# i5 430m übertakten sinnvoll acer 8942



## kingman (28. Januar 2010)

*i5 430m übertakten sinnvoll acer 8942*

Würde das möglich sein und auch was bringen mein Notebook Acer 8942 zu übertakten?Hab ne 5650 drinnen...wahrscheinlich nicht oder da ja die gpu vorher bremmst.


----------



## razerkiller75 (28. Januar 2010)

*AW: i5 430m übertakten sinnvoll acer 8942*

Probieren kostet ja nix aber ich denke mal, dass nicht viel drin sein wird wegen den temps.


----------



## kingman (28. Januar 2010)

*AW: i5 430m übertakten sinnvoll acer 8942*

Hab den i5 430m und den möcht ich ocen und auch die gpu hd 5650


----------



## cann0nf0dder (28. Januar 2010)

*AW: i5 430m übertakten sinnvoll acer 8942*

bevor du oc in betracht ziehst würd ich erstmal schauen wie hoch die temps gehen wenn du des notebookb mal auslasten tust xD

i5-430m schafft in meinem nb 80-85°C während die hd5650 bei ca 70-72°C stehen blieb (30 min vollast) und das is kein max temp versuch gewesen sondern nur nen lasttest bei standardtakt (ich weiß nichtmal ob der turbo beim testen angesprungen is, vergessen drauf zu achten)


----------



## kingman (28. Januar 2010)

*AW: i5 430m übertakten sinnvoll acer 8942*

Also wenn dem so wäre würd ichs umtauschen ..weil wenn es nichteinmal im standard betrieb läuft is ja kake.


----------



## insekt (29. Januar 2010)

*AW: i5 430m übertakten sinnvoll acer 8942*

Beim Notebook würd ich die Finger vom Übertakten lassen insbesondere weil man die Garantie bei NB's öfter mal in Anspruch nimmt als bei selbstgebauten Desktops.
Im übrigen dürfte wie schon gesagt von den Temperaturen her eh nicht so viel drin sein.


----------



## schneiderbernd (2. Februar 2010)

*AW: i5 430m übertakten sinnvoll acer 8942*

ja nun erklär mir ersteinmal wie Du den i5 im Laptop überhaupt übertaktest????!!
Habe selber ein G60JX mit nem i5 und ner GTS360M.....Temp technisch wäre noch Spiel...!


----------



## True Monkey (2. Februar 2010)

*AW: i5 430m übertakten sinnvoll acer 8942*



kingman schrieb:


> Würde das möglich sein und auch was bringen mein Notebook Acer 8942 zu übertakten?Hab ne 5650 drinnen...wahrscheinlich nicht oder da ja die gpu vorher bremmst.


 
Lass die Finger davon.
Notebooks übertakten zieht zu 95% den Tod der CPU in kürzester Zeit nach sich.
Die Dinger sind einfach nicht in der Lage mit der höheren Abwärme klarzukommen.


----------



## schneiderbernd (2. Februar 2010)

*AW: i5 430m übertakten sinnvoll acer 8942*



True Monkey schrieb:


> Lass die Finger davon.
> Notebooks übertakten zieht zu 95% den Tod der CPU in kürzester Zeit nach sich.
> Die Dinger sind einfach nicht in der Lage mit der höheren Abwärme klarzukommen.
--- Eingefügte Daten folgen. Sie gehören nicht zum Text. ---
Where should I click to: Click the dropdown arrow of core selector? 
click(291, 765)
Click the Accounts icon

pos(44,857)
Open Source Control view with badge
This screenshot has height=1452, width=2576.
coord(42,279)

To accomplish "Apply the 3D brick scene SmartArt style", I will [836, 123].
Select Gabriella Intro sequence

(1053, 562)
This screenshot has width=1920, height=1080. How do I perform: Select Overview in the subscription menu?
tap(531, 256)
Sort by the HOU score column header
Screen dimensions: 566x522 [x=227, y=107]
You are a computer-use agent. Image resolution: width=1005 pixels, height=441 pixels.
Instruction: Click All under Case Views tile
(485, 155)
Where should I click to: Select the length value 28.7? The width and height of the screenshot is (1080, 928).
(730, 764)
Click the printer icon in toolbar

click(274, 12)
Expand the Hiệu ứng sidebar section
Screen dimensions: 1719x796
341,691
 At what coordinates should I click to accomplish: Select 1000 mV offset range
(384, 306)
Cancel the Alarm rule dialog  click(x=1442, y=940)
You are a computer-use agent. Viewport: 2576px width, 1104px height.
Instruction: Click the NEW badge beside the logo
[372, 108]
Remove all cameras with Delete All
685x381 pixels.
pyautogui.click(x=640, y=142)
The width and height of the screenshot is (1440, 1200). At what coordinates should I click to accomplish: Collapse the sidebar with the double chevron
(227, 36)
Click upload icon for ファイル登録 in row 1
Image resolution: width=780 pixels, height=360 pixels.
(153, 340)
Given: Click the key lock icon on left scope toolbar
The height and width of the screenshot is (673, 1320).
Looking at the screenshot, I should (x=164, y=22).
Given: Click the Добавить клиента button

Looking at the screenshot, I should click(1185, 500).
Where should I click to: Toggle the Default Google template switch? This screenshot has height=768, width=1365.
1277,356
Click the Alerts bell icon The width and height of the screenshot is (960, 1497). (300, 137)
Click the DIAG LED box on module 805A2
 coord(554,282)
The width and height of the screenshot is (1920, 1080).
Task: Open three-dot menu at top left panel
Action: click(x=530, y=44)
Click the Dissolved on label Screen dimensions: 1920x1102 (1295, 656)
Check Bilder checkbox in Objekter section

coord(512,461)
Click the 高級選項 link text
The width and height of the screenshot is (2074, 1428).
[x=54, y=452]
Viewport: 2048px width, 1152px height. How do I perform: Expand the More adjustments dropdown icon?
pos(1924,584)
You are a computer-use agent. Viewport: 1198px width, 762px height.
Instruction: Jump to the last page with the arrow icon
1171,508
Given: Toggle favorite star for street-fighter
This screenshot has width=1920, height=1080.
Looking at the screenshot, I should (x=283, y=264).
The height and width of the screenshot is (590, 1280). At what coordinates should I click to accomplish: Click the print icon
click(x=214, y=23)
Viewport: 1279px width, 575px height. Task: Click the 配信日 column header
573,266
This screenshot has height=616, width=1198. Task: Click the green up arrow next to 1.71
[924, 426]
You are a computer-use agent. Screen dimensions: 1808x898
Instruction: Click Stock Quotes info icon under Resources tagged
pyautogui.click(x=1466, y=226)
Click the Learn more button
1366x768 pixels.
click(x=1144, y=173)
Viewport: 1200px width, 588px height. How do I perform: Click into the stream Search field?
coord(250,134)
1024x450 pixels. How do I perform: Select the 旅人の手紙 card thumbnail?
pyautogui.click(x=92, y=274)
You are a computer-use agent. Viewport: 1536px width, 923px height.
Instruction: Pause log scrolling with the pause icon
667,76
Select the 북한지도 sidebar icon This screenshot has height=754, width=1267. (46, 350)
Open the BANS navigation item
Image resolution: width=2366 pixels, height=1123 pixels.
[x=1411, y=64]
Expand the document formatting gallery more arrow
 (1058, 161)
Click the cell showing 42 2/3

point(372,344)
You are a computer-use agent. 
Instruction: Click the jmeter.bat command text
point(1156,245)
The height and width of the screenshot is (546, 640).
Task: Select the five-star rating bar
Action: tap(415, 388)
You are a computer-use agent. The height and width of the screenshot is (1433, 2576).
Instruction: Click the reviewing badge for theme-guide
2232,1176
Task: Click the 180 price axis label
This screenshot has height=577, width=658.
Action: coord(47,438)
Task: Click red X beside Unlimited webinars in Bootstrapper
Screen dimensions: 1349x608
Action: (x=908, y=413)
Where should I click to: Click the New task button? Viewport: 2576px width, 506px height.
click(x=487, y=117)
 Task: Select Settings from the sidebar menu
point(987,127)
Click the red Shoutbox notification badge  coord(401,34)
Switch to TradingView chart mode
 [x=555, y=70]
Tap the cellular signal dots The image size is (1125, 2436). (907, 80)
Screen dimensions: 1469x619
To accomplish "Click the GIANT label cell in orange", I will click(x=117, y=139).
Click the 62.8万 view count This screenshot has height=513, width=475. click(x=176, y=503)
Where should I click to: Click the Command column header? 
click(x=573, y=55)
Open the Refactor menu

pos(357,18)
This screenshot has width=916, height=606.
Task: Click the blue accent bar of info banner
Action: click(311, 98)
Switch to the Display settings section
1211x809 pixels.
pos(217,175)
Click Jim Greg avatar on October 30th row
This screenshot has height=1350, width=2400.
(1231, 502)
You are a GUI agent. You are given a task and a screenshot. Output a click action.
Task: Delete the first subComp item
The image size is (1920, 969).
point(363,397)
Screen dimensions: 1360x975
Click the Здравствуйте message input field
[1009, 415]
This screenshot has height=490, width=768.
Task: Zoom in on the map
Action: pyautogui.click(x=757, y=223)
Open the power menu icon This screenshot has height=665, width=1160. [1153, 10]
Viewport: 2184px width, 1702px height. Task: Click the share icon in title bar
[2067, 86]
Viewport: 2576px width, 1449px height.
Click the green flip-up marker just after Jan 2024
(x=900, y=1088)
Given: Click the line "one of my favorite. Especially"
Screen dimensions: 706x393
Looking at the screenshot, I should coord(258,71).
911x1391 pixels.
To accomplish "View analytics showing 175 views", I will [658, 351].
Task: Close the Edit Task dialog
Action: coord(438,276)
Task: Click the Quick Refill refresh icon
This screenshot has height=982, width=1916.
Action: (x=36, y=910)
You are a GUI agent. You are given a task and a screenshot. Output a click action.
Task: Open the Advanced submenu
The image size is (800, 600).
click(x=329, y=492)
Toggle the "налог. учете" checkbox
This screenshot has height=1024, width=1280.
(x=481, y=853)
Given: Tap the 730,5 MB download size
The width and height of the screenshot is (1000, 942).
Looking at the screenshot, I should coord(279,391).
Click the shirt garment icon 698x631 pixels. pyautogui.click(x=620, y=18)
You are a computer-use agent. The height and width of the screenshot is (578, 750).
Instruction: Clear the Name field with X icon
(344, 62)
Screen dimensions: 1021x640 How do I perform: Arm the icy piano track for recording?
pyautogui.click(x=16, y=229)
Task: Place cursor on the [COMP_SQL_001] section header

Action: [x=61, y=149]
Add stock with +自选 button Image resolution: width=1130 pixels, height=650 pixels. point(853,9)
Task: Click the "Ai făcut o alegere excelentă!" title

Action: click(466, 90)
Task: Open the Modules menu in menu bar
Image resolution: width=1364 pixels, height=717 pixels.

Kannste so nicht pauschalisieren...klar Finger weg wenn kein Plan...das wichtigste auf Temps achten...die Core2Duo in NB´s lassen sich teilweise hervorragend OC´n...empfehle in diesem Fall aber dringend einen zusätzlichen NB Kühler!!


----------



## True Monkey (2. Februar 2010)

*AW: i5 430m übertakten sinnvoll acer 8942*

^^Haha ....nur zu 

Ich habe laufend din Tisch voll von Notebooks die man versucht hat zu übertakten 

Mehr wie warnen kann ich nicht


----------



## schneiderbernd (2. Februar 2010)

*AW: i5 430m übertakten sinnvoll acer 8942*



True Monkey schrieb:


> ^^Haha ....nur zu
> 
> Ich habe laufend din Tisch voll von Notebooks die man versucht hat zu übertakten
> 
> Mehr wie warnen kann ich nicht


jaja schon klar..hast ja auch recht..nun im gröbsten Fall..neuer Prozzi fällig ..i7920M 349€ haha!...
also wir haben noch ein G60 mit nem T9600..der läßt sich auf 3.33Ghz ohne Probs übertakten...
..bei der i5/i7M Reihe gibts nach meinem Wissen bisher eh keine OC Möglichkeit...zumal dann Hyperthreading abgeschaltet werden muss was eh Leistung kostet...


----------